By Tara Laskowski
An average person might make dozens of conscious decisions at work each day—from what project to tackle first to how to respond to an e-mail.
But we are also making many other choices from moment to moment on a personal level. Our interpersonal decisions at work decide who we are. Every day, we choose which part of our identity to reveal or conceal to co-workers and supervisors. How we do that, why, and with what consequences are of great interest to Mason psychologist Eden King.
“Self-disclosure is key to social relationships,” King says. “The act of revealing personal information about yourself builds friendships and relationships and is linked to intimacy. However, disclosure of something about yourself that makes you different from most people—a stigma—is not always positively received. In the workplace especially, this can make things tricky.”
Take a woman who has just found out she’s pregnant. Maybe she’s up for a promotion, competing against several other co-workers; maybe she’s just been named the lead of a major account; maybe the leadership in her company doesn’t project family-friendly policies; or maybe she’s just a private person who doesn’t want to discuss the ins and outs of her body. Whatever the situation, she has to decide when and how to tell her supervisor, her co-workers, and her clients about her pregnancy. How soon she tells them, and what information she reveals, usually says something about the organization she works for and her comfort level in it.
“On the one hand, many pregnant workers are likely excited about the baby growing inside them and want to share this news with the world. In addition, research suggests that people generally prefer to be authentic [fully honest] in their interactions with others. On the other hand, pregnant women may fear their supervisor, co-workers, or subordinates will view and treat them differently the moment the cat is out of the bag,” King says in her book, How Women Can Make It Work: The Science of Success (with Jennifer L. Knight, Praeger, 2011).

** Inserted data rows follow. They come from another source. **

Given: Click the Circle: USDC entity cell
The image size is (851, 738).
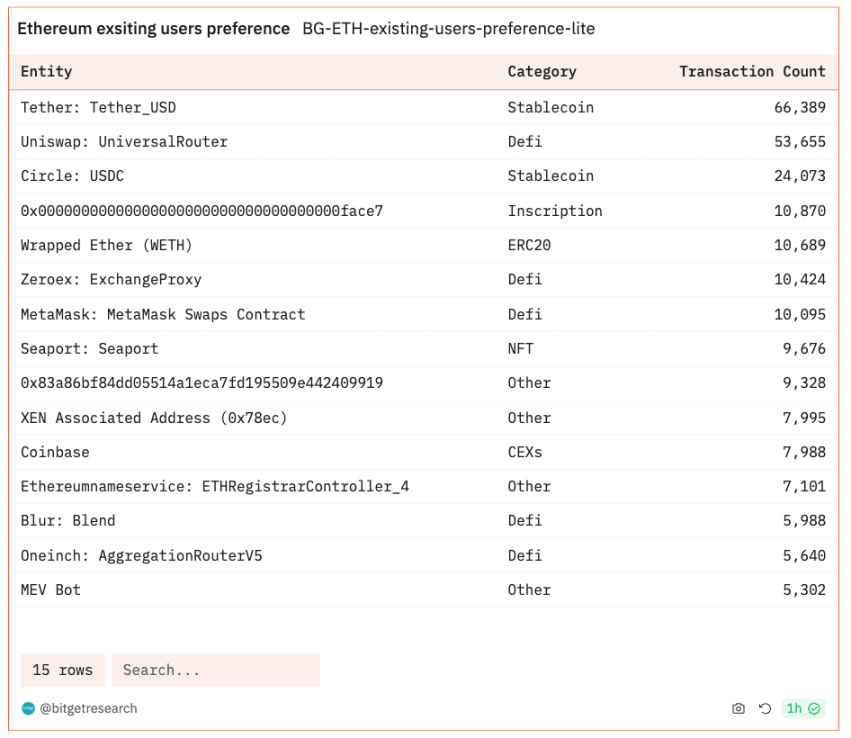Looking at the screenshot, I should coord(72,176).
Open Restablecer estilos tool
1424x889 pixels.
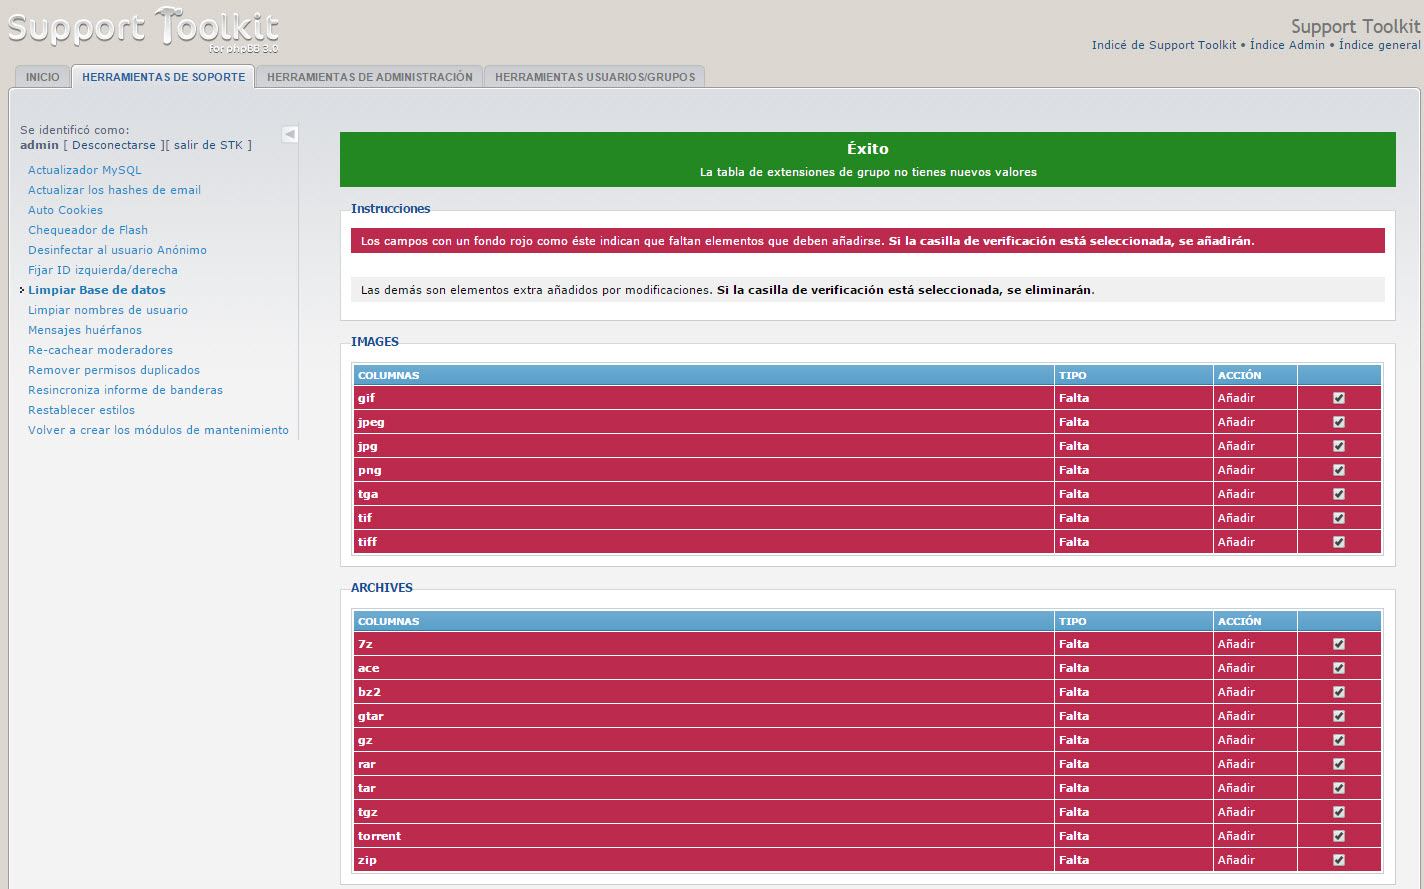click(x=81, y=410)
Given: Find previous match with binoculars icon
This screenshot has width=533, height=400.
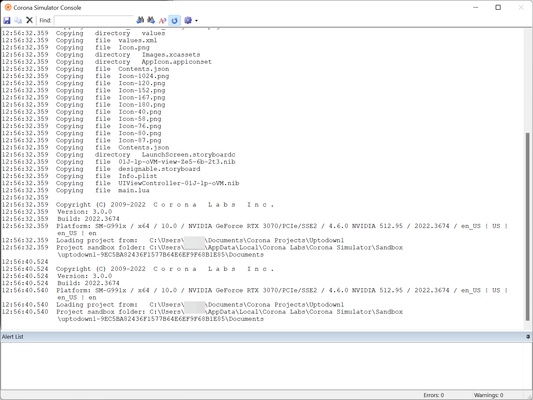Looking at the screenshot, I should pyautogui.click(x=140, y=20).
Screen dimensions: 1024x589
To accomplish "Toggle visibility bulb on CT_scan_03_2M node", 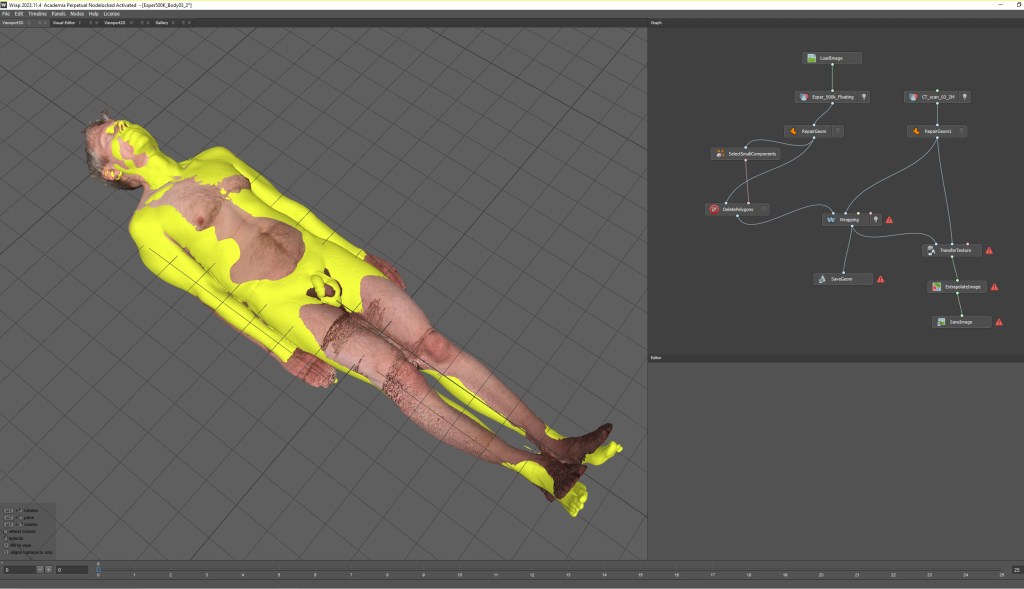I will click(964, 97).
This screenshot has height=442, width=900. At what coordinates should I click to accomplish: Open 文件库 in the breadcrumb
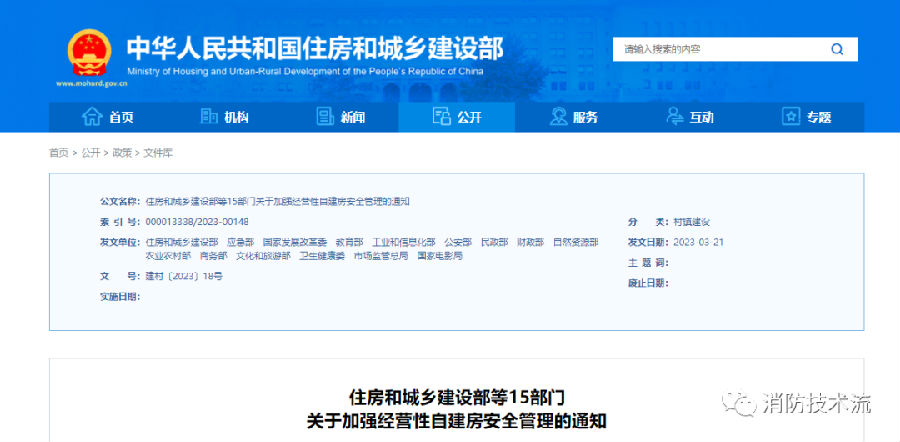[158, 153]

These decisions don’t affect only pregnant women. Religion, politics, illness, sexual orientation, ethnicity—all our personal feelings, issues, passions, and embarrassments can cause tension in the workplace and lead to discrimination or feelings of isolation and bullying.
“Research from scientists across the country has shown that individuals who encounter discrimination report physical, stress-related symptoms and are at risk for depression,” says King.

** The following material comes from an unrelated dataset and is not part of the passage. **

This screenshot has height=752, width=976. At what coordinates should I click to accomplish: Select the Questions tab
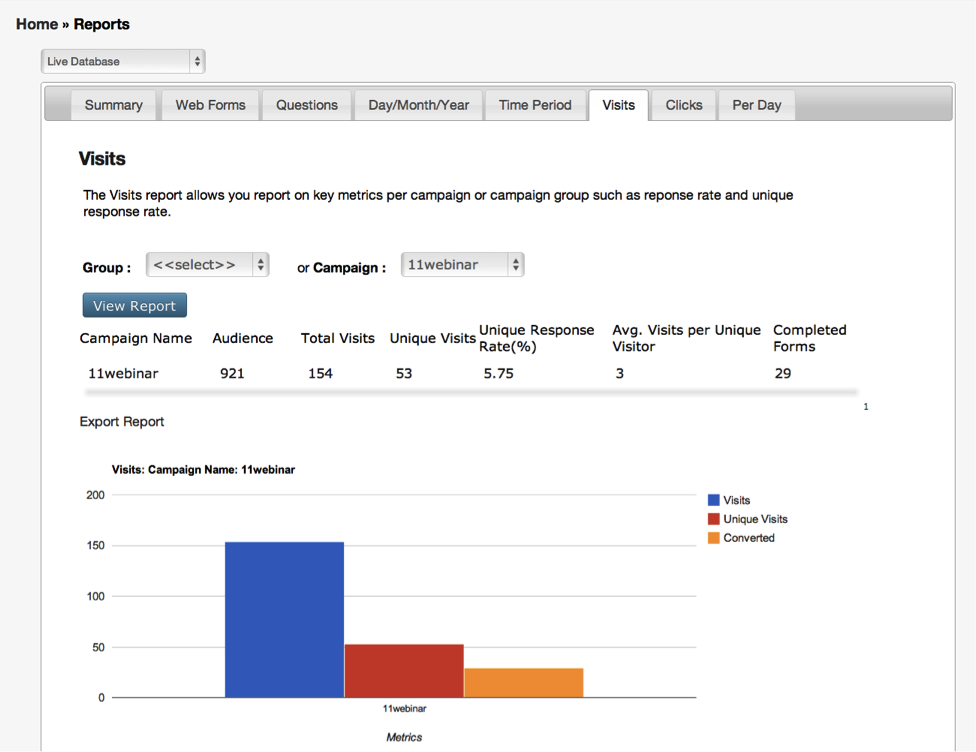point(306,105)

More important for the company’s bottom line, discrimination is also associated with outcomes that affect worker productivity and organizational performance—decreased job satisfaction and job commitment and increased stress and turnover.
While pregnancy creates a different dilemma since it manifests itself in a very physical way, certain “invisible” issues can lead people to different decisions. For example, if a person is gay or has a medical disability such as depression, he or she may face the decision of whether to tell an employer or co-workers at all.

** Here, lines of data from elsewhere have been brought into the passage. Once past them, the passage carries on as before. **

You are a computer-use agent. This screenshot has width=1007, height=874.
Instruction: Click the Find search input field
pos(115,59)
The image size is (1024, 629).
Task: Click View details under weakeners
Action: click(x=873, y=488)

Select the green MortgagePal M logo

“Lesbian, gay, and bisexual persons have to decide whether, how, when, and to whom they should disclose their sexual identity,” says King. “They have to juggle the balance between wanting to be authentic and genuine in their interactions with other people and wanting to avoid potential discrimination. This disclosure dilemma can be incredibly stressful.”
The dilemma can also be very strategic, King found in her research. People are careful about the information they share and when and with whom they share it—incorporating strategies such as prescreening their co-workers or supervisors to determine their receptivity to an issue.
They are also strategic about who they tell first, King says. In one case, a woman decided to come out to her boss first to make sure he wouldn’t find out from someone else. Others feel more comfortable calling a meeting to disclose news to everyone at once. Still others decide to confide in a close co-worker to see how the news would be received.
“In some cases this is a lose-lose situation,” King says. People can feel alienated from their co-workers or face backlash. And by telling only certain folks, they lose control of the process. “It’s just like the middle school rumor mill: once one person knows, it is possible that everyone else will find out.”
Managers and leadership in organizations play an integral role in helping their employees feel comfortable about their identity. “Our research shows that supervisors that show support of a disability or sexual orientation before a person reveals it can lead to an employee feeling more comfortable and coming out with this information earlier,” King says.
In her research, King found that organizations can make their employees happier by practicing all-inclusive strategies and providing resources for stigmatized groups. This can include adding them to diversity and equity statements to supporting outreach efforts (for example, sponsoring Pride events). Companies can also promote their work-life balance mission statements and set up employee resource groups.
“It can be as simple as making sure that gay couples know that partners or significant others are welcome at company social events or having clear, easy-to-follow guidelines about maternity or medical leave practices,” says King.
The research, King says, shows that those who “had more positive experiences seemed to achieve that through a few common conflict management strategies—working with their supervisors, compromising, and being understanding.”